5x is false, it's more like 4x. Apple doesn't use memory sticks, they use on-SoC dram ICs.

The M3 Ultra has 8 memory channels at 128-bit per channel for a total of 1024-bit memory bus. It uses LPDDR5-6400 so it has 1024-bit * 6400000000 bits = 819.2 gigabytes per second of memory bandwidth.

menaerus 2 days ago | parent [-]

You're deceiving yourself and falling for Apple marketing. Regardless of a stick or SoC memory, which has been the case with pretty much SoC in 2010's (nowadays I have no idea), it is not possible to drive the memory with such high speeds.

rowanG077 2 days ago | parent [-]

This is definitely citation needed. I very much expect a combined GPU/CPU/NPU load to saturate the memory channels if necessary. This is not some marketing fluff. The channels are real, the number of RAM ICs are physically there and connected.

menaerus a day ago | parent | next [-]

We are talking about the memory bandwidth available to the CPU cores and not all the co-processors/accelerators present in the SoC so you're pulling in the argument that is not valid.

https://web.archive.org/web/20240902200818/https://www.anand...

> While 243GB/s is massive, and overshadows any other design in the industry, it’s still quite far from the 409GB/s the chip is capable of.

> That begs the question, why does the M1 Max have such massive bandwidth?
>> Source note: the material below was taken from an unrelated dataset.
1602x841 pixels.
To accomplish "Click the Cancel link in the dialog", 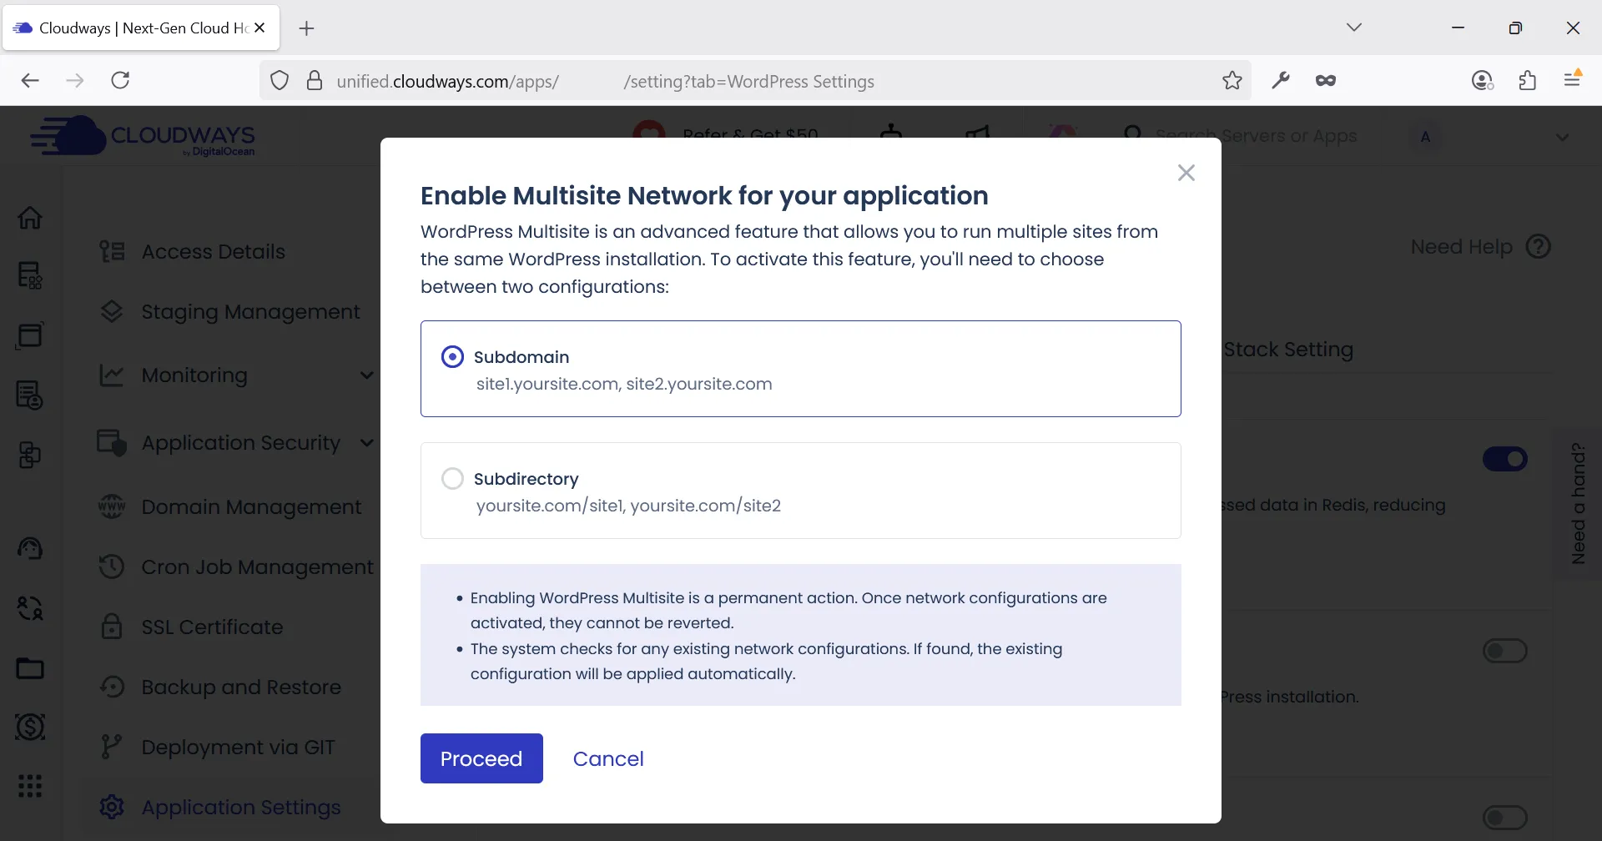I will pyautogui.click(x=608, y=758).
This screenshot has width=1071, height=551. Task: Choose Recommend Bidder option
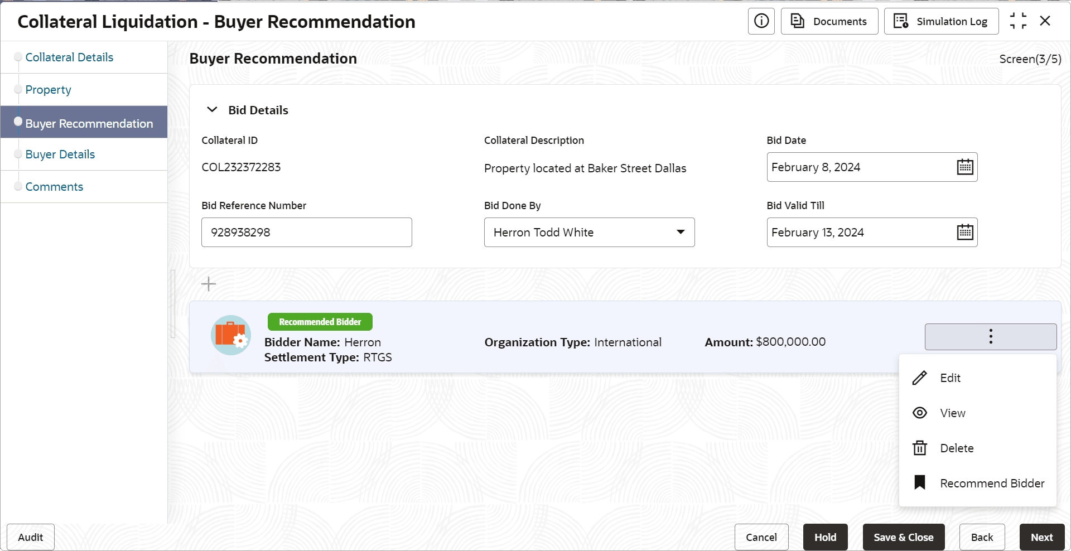991,484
The GPU naturally comes to mind, however in my testing, I’ve had extreme trouble to find workloads that would stress the GPU sufficiently to take advantage of the available bandwidth.
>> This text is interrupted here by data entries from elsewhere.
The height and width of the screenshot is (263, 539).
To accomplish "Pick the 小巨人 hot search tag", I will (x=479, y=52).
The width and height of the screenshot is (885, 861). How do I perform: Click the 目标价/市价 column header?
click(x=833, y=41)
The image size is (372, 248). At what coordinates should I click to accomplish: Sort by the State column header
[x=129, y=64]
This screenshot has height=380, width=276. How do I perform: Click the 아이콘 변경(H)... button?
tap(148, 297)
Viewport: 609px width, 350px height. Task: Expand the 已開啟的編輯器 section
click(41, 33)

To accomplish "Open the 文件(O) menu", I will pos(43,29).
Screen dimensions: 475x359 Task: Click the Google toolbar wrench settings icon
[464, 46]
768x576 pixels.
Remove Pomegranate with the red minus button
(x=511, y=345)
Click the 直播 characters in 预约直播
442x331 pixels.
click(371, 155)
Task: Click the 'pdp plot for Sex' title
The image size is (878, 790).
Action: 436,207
> Granted, this is also an issue of lacking workloads, but for actual 3D rendering and benchmarks, I haven’t seen the GPU use more than 90GB/s (measured via system performance counters)

inkyoto a day ago | parent | next [-]

The cited article is pretty clear: the M1 Max maxes out at (approximately) 100 Gb/sec per a single CPU core, 243 Gb/sec per a CPU cluster, and 409 Gb/sec per the entire SOC.
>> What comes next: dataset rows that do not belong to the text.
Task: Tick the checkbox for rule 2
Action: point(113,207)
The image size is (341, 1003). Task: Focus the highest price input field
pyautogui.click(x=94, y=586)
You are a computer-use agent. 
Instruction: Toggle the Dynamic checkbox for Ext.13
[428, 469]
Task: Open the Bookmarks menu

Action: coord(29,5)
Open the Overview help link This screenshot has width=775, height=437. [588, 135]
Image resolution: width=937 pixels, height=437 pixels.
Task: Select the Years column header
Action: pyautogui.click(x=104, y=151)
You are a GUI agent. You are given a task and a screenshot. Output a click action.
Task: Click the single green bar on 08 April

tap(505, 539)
They did not (or, rather, could not) measure the theoretical peak GPU core saturation for the M1 Max SOC because such benchmarks did not exist at the time due to the sheer novelty of such wide hardware.

menaerus a day ago | parent [-]

> The cited article is pretty clear: the M1 Max maxes out at (approximately) 100 Gb/sec per a single CPU core, 243 Gb/sec per a CPU cluster, and 409 Gb/sec per the entire SOC.

So, which part of "We are talking about the memory bandwidth available to the CPU cores and not all the co-processors/accelerators present in the SoC" you didn't understand?

rowanG077 a day ago | parent | prev [-]

Well I think we talked about memory channels and the maximum speed reachable. And you claimed it was marketing fluff. I don't think it's unreasonable to say that if that speed is reachable using some workload it's not marketing fluff. It was not clear at all to me you limited your claims to CPU speed only. Seems like a classic motte-and-bailey to me.

Rohansi a day ago | parent | prev [-]

https://web.archive.org/web/20250125040351/anandtech.com/sho...

You're realistically going to reach power/thermal limits before you saturate the memory bandwidth. Otherwise I'd like to hear about a workload that'll make use of the CPU, GPU, NPU, etc. to make use of Apple's marketing point.